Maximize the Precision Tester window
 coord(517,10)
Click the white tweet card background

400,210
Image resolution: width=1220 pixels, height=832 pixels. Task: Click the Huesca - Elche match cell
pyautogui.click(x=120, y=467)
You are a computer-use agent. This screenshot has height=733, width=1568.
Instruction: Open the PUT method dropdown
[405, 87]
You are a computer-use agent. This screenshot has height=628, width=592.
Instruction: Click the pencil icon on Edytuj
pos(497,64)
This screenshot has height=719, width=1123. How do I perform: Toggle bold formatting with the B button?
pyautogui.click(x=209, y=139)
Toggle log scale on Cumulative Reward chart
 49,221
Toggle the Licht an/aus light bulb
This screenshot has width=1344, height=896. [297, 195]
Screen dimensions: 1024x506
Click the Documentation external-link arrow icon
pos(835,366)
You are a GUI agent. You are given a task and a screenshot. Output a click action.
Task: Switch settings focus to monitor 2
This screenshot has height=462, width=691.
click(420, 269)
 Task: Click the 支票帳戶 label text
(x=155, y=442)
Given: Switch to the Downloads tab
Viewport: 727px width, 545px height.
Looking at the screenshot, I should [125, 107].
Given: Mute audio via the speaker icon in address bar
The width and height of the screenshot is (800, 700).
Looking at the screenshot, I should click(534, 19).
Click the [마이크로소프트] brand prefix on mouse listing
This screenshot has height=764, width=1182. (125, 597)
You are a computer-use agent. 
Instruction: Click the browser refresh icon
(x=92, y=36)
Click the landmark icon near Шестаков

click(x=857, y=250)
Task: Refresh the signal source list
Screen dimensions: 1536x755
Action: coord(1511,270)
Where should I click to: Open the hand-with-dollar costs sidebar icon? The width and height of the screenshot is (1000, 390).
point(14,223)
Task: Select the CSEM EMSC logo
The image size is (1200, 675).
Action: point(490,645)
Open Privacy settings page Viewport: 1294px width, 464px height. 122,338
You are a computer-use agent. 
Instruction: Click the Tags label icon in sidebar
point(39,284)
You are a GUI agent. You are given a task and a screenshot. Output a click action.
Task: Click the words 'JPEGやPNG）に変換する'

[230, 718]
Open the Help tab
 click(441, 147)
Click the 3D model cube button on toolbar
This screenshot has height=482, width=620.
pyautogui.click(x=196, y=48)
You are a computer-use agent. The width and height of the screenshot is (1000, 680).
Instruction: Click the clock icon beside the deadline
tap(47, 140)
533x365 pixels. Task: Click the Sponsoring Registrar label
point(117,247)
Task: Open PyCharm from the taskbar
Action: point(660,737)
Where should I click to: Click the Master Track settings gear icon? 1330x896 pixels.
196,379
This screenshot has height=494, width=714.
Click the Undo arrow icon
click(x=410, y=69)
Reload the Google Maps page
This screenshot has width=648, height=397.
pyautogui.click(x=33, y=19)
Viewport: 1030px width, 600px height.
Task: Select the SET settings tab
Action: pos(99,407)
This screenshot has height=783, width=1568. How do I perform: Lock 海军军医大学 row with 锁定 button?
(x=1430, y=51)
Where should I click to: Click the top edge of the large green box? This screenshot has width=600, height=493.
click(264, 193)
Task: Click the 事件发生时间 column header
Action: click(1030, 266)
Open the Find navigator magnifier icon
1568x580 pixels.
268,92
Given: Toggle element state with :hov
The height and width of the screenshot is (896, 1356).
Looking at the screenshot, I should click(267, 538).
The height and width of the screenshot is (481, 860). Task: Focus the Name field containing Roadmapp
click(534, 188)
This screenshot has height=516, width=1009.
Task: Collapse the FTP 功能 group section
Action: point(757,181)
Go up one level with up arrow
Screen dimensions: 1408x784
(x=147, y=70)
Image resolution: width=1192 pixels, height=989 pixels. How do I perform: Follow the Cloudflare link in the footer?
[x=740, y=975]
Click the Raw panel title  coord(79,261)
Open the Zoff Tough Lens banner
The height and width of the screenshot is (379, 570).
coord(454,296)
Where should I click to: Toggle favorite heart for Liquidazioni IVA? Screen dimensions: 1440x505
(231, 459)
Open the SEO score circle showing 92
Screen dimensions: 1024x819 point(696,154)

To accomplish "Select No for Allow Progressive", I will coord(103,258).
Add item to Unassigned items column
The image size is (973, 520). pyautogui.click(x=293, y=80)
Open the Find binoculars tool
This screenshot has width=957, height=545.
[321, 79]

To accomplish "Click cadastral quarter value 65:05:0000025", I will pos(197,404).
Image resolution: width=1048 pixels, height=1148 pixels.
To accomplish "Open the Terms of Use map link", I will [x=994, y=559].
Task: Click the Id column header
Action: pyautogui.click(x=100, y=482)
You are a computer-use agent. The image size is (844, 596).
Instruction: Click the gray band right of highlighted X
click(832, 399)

----------------

Please reproduce every one of the items above, line for line, with no change to any character.

Maximize the Precision Tester window
 coord(517,10)
Click the white tweet card background

400,210
Image resolution: width=1220 pixels, height=832 pixels. Task: Click the Huesca - Elche match cell
pyautogui.click(x=120, y=467)
You are a computer-use agent. This screenshot has height=733, width=1568.
Instruction: Open the PUT method dropdown
[405, 87]
You are a computer-use agent. This screenshot has height=628, width=592.
Instruction: Click the pencil icon on Edytuj
pos(497,64)
This screenshot has height=719, width=1123. How do I perform: Toggle bold formatting with the B button?
pyautogui.click(x=209, y=139)
Toggle log scale on Cumulative Reward chart
 49,221
Toggle the Licht an/aus light bulb
This screenshot has width=1344, height=896. [297, 195]
Screen dimensions: 1024x506
Click the Documentation external-link arrow icon
pos(835,366)
You are a GUI agent. You are given a task and a screenshot. Output a click action.
Task: Switch settings focus to monitor 2
This screenshot has height=462, width=691.
click(420, 269)
 Task: Click the 支票帳戶 label text
(x=155, y=442)
Given: Switch to the Downloads tab
Viewport: 727px width, 545px height.
Looking at the screenshot, I should [125, 107].
Given: Mute audio via the speaker icon in address bar
The width and height of the screenshot is (800, 700).
Looking at the screenshot, I should click(534, 19).
Click the [마이크로소프트] brand prefix on mouse listing
This screenshot has height=764, width=1182. (125, 597)
You are a computer-use agent. 
Instruction: Click the browser refresh icon
(x=92, y=36)
Click the landmark icon near Шестаков

click(x=857, y=250)
Task: Refresh the signal source list
Screen dimensions: 1536x755
Action: coord(1511,270)
Where should I click to: Open the hand-with-dollar costs sidebar icon? The width and height of the screenshot is (1000, 390).
point(14,223)
Task: Select the CSEM EMSC logo
The image size is (1200, 675).
Action: point(490,645)
Open Privacy settings page Viewport: 1294px width, 464px height. 122,338
You are a computer-use agent. 
Instruction: Click the Tags label icon in sidebar
point(39,284)
You are a GUI agent. You are given a task and a screenshot. Output a click action.
Task: Click the words 'JPEGやPNG）に変換する'

[230, 718]
Open the Help tab
 click(441, 147)
Click the 3D model cube button on toolbar
This screenshot has height=482, width=620.
pyautogui.click(x=196, y=48)
You are a computer-use agent. The width and height of the screenshot is (1000, 680).
Instruction: Click the clock icon beside the deadline
tap(47, 140)
533x365 pixels. Task: Click the Sponsoring Registrar label
point(117,247)
Task: Open PyCharm from the taskbar
Action: point(660,737)
Where should I click to: Click the Master Track settings gear icon? 1330x896 pixels.
196,379
This screenshot has height=494, width=714.
Click the Undo arrow icon
click(x=410, y=69)
Reload the Google Maps page
This screenshot has width=648, height=397.
pyautogui.click(x=33, y=19)
Viewport: 1030px width, 600px height.
Task: Select the SET settings tab
Action: pos(99,407)
This screenshot has height=783, width=1568. How do I perform: Lock 海军军医大学 row with 锁定 button?
(x=1430, y=51)
Where should I click to: Click the top edge of the large green box? This screenshot has width=600, height=493.
click(264, 193)
Task: Click the 事件发生时间 column header
Action: click(1030, 266)
Open the Find navigator magnifier icon
1568x580 pixels.
268,92
Given: Toggle element state with :hov
The height and width of the screenshot is (896, 1356).
Looking at the screenshot, I should click(267, 538).
The height and width of the screenshot is (481, 860). Task: Focus the Name field containing Roadmapp
click(534, 188)
This screenshot has height=516, width=1009.
Task: Collapse the FTP 功能 group section
Action: point(757,181)
Go up one level with up arrow
Screen dimensions: 1408x784
(x=147, y=70)
Image resolution: width=1192 pixels, height=989 pixels. How do I perform: Follow the Cloudflare link in the footer?
[x=740, y=975]
Click the Raw panel title  coord(79,261)
Open the Zoff Tough Lens banner
The height and width of the screenshot is (379, 570).
coord(454,296)
Where should I click to: Toggle favorite heart for Liquidazioni IVA? Screen dimensions: 1440x505
(231, 459)
Open the SEO score circle showing 92
Screen dimensions: 1024x819 point(696,154)

To accomplish "Select No for Allow Progressive", I will coord(103,258).
Add item to Unassigned items column
The image size is (973, 520). pyautogui.click(x=293, y=80)
Open the Find binoculars tool
This screenshot has width=957, height=545.
[321, 79]

To accomplish "Click cadastral quarter value 65:05:0000025", I will pos(197,404).
Image resolution: width=1048 pixels, height=1148 pixels.
To accomplish "Open the Terms of Use map link", I will [x=994, y=559].
Task: Click the Id column header
Action: pyautogui.click(x=100, y=482)
You are a computer-use agent. The image size is (844, 596).
Instruction: Click the gray band right of highlighted X
click(832, 399)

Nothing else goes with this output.